Court asked to amend grounds of challenge to Intel’s Kildare expansion

Planning decision should be quashed, argues householder who lives near Intel campus

The High Court has been asked to amend the grounds of a legal challenge brought over An Bord Pleanála's decision to allow Intel Ireland to proceed with a €3.76 billion expansion of its Co Kildare plant.

The action has been brought against the board by Thomas Reid, who lives a short distance from the Intel campus at Collinstown outside Leixlip which employs 4,500 people.

The proposed expansion, if given the go-ahead, would be one of the largest construction projects in the history of the State.

Mr Reid claims a decision by An Bord Pleanála in late 2019 giving Intel permission to extended and revise its manufacturing facility was contrary to EU Council directives, lacked sufficient reasons, was contrary to fair procedures and should be quashed.


Intel is a notice party to the action.

In a pretrial motion, Intel has asked the court to direct that aspects of Mr Reid’s action be amended and that certain material – documents relating to scientific and technical issues – the applicant seeks to use be excluded from the case.

Brian Kennedy SC, for Intel, said it wanted the claim amended as Mr Reid is seeking to argue issues before the High Court that counsel said were not raised by the applicant when the board was considering the matter.

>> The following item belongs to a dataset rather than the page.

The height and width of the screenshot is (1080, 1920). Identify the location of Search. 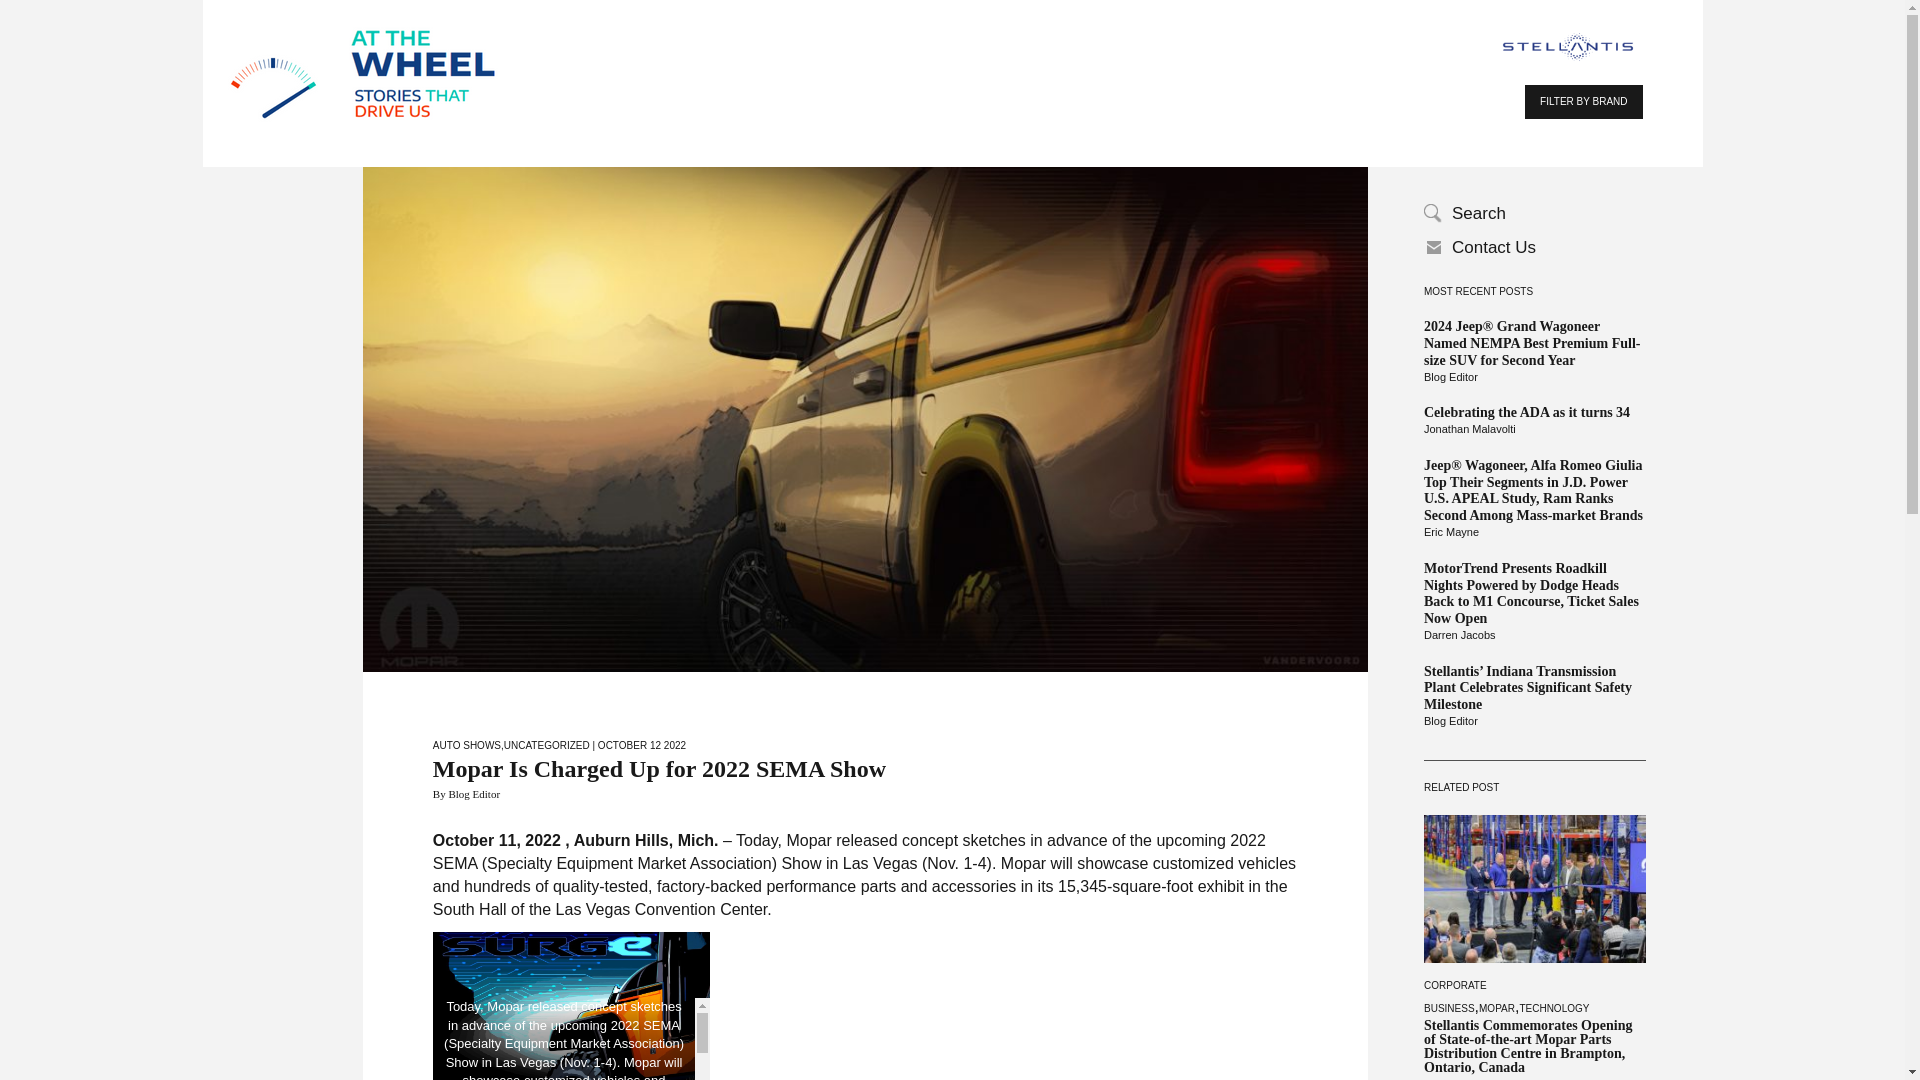
(1534, 214).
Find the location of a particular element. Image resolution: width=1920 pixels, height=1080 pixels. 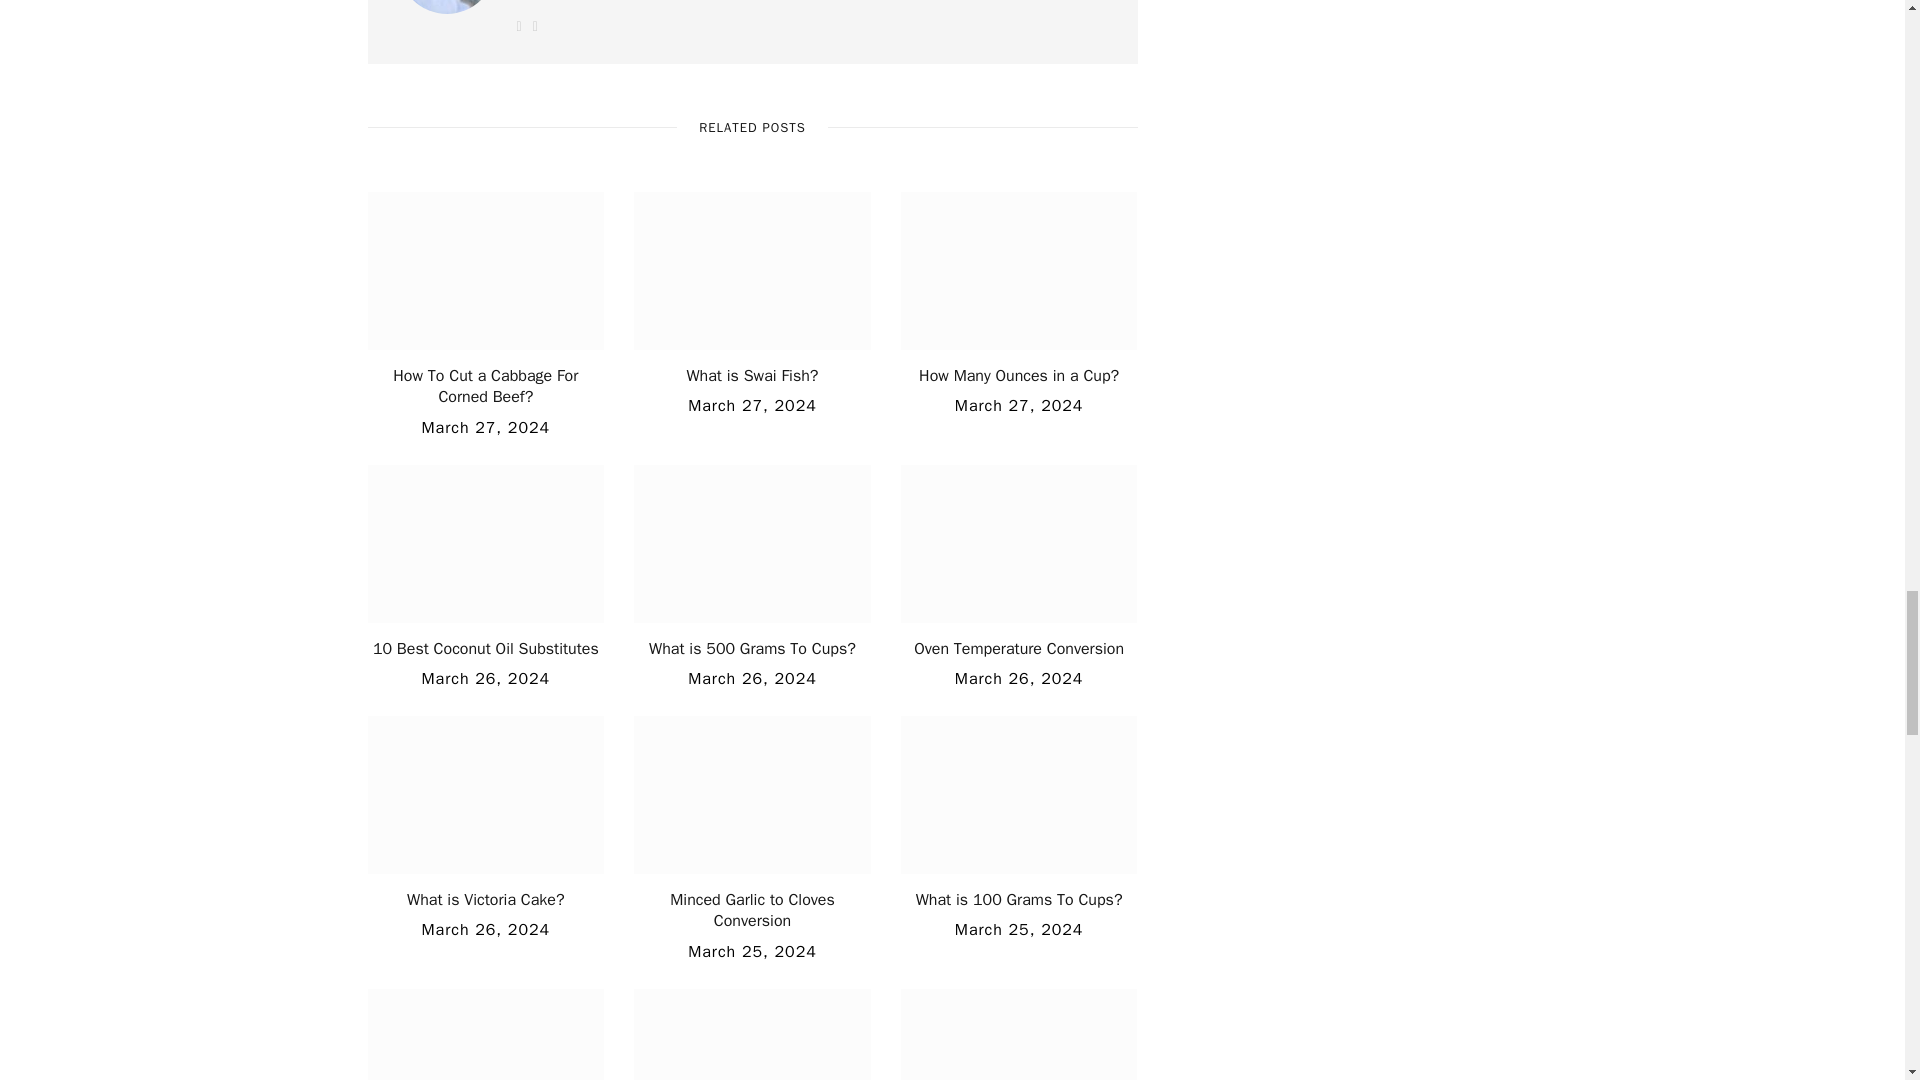

March 26, 2024 is located at coordinates (486, 678).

Mr Reid had had every opportunity to make those arguments in his submissions to the board but had failed to do so, counsel added.

Intel’s application is supported by the board.

Rory Mulcahy SC, for the board, argued Mr Reid “let the opportunity go” to raise certain issues before the board before it granted permission but now seeks to raise those in the court action. He should not be allowed put those particular arguments before the court, counsel argued.

Opposing the motion

Mr Reid, represented by James Devlin SC, opposed the motion and said Mr Reid should be allowed to make his case in its entirety and present all the material included as part of the claim.

The application was heard by Mr Justice Richard Humphreys, the judge in charge of the High Court's strategic infrastructure development and commercial planning list.

Following the conclusion of submissions, the judge reserved his decision on the application.

The full hearing of the action will take place later this year.

Intel claims the proposed works form part of a strategic initiative to ensure that its Irish campus is optimised for the next generation of investment within the Intel corporation, when major future capital investments are being considered.

Intel says its campus is one of the most technologically advanced manufacturing processes in Europe and is at the forefront globally in the production of the group’s process technology.

Under the November 2019 planning permission, Intel estimates that the proposed works will cost some €3.76 billion, and 3,000 construction workers will be required over an estimated four-year building programme.

In 2015, Mr Reid won a landmark Supreme Court decision against IDA Ireland over the use of compulsory purchase orders for his 29-hectare Hedsor House farm, which is next to the US chip giant's current 160-hectare campus in Leixlip.

He had sued the IDA and the State after the IDA notified him of its intention to acquire the land.

The Supreme Court unanimously overturned a High Court decision and ruled the compulsory purchase could not go ahead.